How to Use Fake User Agent for Web Scraping

December 15, 2023 · 4 min read

Using a fake user agent to mimic a real user during web scraping is a common technique to avoid getting blocked.

This article will demonstrate how to randomize User-Agent headers using Python's fake-useragent library.

What Is a Fake User Agent?

A fake user agent is a substitute for your default request user agent, making your scraper appear as a regular browser. Despite the term "fake", it can enhance your scraper's ability to access a website without being identified as a bot. 

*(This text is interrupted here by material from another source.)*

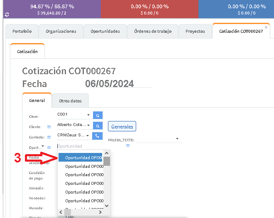Click the search icon next to Clave field
274x218 pixels.
98,115
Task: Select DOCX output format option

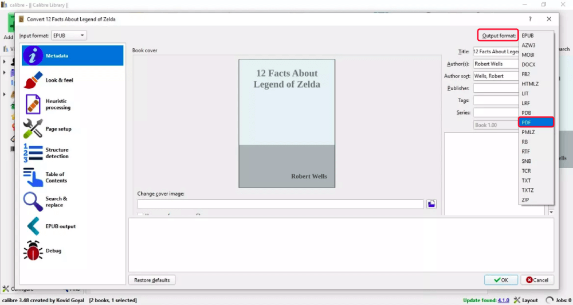Action: tap(528, 65)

Most HTTP clients, like the Python Requests, may have a user agent that looks like the following, which is more prone to blocking:

Example
python-requests/2.31.0

However, a regular user agent sent by the browser might look like the one below. It tells the website that it's a Chromium Edge browser from a Windows 10 64-bit OS and is compatible with Safari and the Gecko rendering engine.

Example
Mozilla/5.0 (Macintosh; Intel Mac OS X 10_15_7) AppleWebKit/537.36 (KHTML, like Gecko) Chrome/114.0.0.0 Safari/537.36

Replacing the default user agent with such a descriptive string eliminates the bot stigma and gives your scraper a solid browser footing. Let's see how to do that.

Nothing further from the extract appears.